§ **GOAL**
From the passage on English plurals, extract word for word the stretch starting with "Singular nouns in" and going on through "so marked below).".

§ **SOURCE DOCUMENT**
# # # # #

Singular nouns in English that already end in unvoiced fricatives usually form plurals by adding voicing the fricative and then /z/ to then end. This is not constant across all words and speakers, but is a general trend left over from ancient forms of the language. Voicing the fricative also makes any ‘Canadian rising’ disappear, and the vowel tends to lengthen a bit compared with the singular form (not always so marked below).

  • house /hʌus/ > houses /ˈhaʊzəz/
  • elf /ɛlf/ > elves /ɛlvz/
  • wolf /wʊlf/ > wolves /wʊlvz/
  • wife /wʌif/ > wives /waɪvz/
  • calf /kæf/ > calves /kævz/
  • leaf /li(ː)f/ > leaves /liːvz/
  • scarf /skʌɹf/ > scarves /skɑɹvz/
  • bath /bæθ/ > baths /bæðz/
  • moth /mɔθ/ > moths /mɔðz/
  • birth /bɝθ/ > births /bɝðz/ (I don’t know how to rightly show the height difference in those two vowels; should it be /bɚðz/ for the second? Somehow, I don’t think so. But the first one is a higher vowel. Compare pert with bird, for example.)

# # # # #

§ **RAW RECORDS**
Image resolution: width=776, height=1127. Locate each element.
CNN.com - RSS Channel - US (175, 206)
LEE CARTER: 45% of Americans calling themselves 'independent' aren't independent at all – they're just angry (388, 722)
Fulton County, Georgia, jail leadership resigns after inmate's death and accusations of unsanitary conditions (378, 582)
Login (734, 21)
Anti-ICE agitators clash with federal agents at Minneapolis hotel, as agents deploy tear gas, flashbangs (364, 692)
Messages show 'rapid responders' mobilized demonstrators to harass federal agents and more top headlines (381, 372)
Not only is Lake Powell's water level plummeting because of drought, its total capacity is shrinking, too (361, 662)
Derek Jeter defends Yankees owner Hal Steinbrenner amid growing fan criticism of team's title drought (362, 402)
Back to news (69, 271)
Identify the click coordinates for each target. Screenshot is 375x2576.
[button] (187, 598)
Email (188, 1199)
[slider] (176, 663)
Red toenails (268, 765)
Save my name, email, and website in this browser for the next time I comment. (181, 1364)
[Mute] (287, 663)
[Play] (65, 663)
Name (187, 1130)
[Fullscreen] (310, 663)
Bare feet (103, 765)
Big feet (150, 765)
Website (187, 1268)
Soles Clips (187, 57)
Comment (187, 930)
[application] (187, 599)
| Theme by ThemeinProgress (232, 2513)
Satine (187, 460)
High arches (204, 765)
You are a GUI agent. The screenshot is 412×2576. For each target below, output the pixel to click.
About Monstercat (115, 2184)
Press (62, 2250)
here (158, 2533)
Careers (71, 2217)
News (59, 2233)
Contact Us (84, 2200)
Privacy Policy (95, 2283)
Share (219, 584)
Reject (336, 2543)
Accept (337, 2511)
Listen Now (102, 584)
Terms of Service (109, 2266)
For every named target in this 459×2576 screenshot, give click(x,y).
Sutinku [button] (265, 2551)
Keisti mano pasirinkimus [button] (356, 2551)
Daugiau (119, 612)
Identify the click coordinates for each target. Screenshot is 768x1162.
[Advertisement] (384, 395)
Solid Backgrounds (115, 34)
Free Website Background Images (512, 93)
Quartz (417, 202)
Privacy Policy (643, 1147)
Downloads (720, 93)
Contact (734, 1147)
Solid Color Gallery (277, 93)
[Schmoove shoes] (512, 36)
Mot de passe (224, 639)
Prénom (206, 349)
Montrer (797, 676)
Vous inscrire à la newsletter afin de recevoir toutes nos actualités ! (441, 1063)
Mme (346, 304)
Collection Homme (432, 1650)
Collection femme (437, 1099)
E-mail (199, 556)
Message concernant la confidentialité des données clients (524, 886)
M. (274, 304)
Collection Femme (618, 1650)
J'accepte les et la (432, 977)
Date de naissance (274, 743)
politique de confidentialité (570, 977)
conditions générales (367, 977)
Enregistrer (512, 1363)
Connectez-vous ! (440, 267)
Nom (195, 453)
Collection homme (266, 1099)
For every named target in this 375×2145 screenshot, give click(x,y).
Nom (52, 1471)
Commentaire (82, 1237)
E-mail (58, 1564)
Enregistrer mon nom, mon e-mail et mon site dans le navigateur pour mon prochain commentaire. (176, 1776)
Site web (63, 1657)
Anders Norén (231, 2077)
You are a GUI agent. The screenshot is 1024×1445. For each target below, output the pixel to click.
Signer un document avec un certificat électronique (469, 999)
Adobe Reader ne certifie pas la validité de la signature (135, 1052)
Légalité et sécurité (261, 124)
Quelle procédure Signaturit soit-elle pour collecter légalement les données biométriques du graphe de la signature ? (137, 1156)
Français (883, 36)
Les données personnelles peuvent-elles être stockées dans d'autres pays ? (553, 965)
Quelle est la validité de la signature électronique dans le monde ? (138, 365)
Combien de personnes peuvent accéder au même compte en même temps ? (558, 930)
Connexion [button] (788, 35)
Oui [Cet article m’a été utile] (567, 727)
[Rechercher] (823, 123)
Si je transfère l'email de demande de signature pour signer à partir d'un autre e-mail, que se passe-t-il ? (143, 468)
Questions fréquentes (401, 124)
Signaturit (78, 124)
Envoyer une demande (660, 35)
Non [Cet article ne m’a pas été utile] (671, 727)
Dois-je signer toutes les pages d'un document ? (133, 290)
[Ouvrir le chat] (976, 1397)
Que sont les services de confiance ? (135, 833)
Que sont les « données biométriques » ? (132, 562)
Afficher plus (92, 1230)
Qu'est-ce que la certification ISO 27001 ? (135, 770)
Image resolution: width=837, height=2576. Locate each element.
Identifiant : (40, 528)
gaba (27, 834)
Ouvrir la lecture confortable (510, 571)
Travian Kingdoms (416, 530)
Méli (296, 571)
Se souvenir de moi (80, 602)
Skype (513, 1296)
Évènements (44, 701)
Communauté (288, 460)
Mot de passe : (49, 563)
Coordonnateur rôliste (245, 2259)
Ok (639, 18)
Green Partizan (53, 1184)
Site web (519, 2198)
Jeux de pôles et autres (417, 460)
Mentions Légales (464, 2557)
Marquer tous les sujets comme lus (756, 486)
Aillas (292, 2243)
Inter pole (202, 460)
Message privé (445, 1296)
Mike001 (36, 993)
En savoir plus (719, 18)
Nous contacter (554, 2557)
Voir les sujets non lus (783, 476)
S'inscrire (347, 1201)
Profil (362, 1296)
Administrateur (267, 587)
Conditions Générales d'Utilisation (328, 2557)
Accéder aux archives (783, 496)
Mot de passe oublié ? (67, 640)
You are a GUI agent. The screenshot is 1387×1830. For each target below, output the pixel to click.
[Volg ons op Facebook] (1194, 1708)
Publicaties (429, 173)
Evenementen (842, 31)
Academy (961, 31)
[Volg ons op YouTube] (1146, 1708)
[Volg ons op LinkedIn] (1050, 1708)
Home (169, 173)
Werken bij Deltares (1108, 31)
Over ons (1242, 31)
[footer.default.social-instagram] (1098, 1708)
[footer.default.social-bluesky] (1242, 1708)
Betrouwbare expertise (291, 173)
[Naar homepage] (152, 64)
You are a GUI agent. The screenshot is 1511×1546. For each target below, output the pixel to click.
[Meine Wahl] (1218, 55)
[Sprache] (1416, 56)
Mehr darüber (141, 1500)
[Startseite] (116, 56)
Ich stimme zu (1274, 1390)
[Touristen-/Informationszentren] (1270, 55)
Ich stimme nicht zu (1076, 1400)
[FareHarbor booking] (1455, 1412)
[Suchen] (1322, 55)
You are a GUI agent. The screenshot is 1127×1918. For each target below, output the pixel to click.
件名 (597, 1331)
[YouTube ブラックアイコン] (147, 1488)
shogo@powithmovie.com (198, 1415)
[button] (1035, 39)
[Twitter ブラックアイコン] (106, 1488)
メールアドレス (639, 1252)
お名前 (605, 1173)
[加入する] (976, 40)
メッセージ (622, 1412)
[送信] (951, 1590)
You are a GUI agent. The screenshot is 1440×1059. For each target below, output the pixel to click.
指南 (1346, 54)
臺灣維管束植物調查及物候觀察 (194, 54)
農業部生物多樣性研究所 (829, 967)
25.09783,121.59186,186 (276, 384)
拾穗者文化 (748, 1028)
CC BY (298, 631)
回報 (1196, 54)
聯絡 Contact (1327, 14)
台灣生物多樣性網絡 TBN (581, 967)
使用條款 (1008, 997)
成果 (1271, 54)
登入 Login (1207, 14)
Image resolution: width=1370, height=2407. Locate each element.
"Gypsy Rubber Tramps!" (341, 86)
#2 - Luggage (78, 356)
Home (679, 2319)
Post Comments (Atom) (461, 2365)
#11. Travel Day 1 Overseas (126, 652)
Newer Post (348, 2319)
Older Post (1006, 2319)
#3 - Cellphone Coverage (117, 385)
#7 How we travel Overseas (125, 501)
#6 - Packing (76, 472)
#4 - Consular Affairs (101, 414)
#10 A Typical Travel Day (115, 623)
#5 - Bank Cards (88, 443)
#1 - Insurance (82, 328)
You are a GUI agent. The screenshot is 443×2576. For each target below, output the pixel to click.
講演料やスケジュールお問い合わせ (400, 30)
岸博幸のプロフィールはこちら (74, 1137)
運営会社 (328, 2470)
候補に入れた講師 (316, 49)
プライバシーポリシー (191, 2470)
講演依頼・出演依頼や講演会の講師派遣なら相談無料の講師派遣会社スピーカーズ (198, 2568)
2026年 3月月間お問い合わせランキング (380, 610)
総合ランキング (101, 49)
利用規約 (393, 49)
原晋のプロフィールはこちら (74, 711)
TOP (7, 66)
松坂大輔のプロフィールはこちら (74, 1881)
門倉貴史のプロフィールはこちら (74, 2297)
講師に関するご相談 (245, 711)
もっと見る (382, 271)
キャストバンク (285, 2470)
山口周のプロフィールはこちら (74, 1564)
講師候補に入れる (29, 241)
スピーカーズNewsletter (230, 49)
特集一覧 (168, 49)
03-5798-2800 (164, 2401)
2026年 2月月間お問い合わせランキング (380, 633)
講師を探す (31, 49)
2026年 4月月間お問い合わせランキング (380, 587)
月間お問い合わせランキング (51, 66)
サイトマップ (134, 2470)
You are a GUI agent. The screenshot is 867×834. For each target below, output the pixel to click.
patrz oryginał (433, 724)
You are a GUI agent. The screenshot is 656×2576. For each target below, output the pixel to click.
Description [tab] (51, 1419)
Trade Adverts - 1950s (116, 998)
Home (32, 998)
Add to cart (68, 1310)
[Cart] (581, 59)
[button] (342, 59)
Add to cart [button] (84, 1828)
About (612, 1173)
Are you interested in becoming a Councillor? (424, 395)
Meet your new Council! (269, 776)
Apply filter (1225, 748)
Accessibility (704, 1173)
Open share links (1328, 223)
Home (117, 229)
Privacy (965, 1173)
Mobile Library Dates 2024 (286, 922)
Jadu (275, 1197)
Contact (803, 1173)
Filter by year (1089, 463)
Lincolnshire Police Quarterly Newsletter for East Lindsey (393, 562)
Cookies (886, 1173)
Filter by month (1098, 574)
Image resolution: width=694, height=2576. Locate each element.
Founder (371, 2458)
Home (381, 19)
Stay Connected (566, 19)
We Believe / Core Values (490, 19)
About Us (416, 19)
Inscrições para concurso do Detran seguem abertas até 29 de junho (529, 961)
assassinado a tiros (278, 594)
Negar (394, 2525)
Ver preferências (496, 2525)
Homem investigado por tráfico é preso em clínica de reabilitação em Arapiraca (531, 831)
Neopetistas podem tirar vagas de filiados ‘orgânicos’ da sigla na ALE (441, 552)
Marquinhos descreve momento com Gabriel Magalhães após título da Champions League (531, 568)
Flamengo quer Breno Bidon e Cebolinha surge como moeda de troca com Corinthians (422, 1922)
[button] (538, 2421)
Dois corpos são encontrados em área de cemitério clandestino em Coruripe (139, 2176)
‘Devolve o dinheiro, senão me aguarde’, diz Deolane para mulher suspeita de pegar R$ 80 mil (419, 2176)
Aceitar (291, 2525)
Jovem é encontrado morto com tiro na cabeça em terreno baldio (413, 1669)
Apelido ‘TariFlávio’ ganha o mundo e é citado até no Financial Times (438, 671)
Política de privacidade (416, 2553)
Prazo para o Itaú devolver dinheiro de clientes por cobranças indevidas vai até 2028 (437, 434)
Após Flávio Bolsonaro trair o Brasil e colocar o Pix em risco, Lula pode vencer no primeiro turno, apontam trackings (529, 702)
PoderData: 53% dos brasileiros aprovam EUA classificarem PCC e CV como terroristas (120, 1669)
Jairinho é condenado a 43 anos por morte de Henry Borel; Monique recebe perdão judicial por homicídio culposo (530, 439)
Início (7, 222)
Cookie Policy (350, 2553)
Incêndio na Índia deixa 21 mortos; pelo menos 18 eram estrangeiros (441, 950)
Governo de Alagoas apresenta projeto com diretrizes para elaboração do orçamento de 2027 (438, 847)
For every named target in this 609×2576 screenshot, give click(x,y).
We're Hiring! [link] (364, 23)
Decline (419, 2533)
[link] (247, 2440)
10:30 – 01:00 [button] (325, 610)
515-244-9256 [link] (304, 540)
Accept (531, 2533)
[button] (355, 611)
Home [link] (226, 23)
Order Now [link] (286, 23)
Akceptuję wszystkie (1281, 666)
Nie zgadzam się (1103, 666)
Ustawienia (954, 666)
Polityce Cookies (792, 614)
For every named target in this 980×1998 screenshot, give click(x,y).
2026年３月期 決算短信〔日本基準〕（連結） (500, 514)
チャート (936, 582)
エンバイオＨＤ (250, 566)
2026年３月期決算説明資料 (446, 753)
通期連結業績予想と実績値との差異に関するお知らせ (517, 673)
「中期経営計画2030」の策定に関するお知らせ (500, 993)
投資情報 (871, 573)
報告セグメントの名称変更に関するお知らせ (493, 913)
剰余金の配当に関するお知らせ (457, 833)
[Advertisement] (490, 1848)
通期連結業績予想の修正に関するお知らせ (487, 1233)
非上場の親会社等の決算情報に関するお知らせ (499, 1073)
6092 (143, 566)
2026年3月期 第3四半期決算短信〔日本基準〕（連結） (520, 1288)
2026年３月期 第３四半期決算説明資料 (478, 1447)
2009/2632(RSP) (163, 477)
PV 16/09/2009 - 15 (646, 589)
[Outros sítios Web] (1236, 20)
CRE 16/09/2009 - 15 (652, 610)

# # # # #

§ **TASK RESULT**
Singular nouns in English that already end in unvoiced fricatives usually form plurals by adding voicing the fricative and then /z/ to then end. This is not constant across all words and speakers, but is a general trend left over from ancient forms of the language. Voicing the fricative also makes any ‘Canadian rising’ disappear, and the vowel tends to lengthen a bit compared with the singular form (not always so marked below).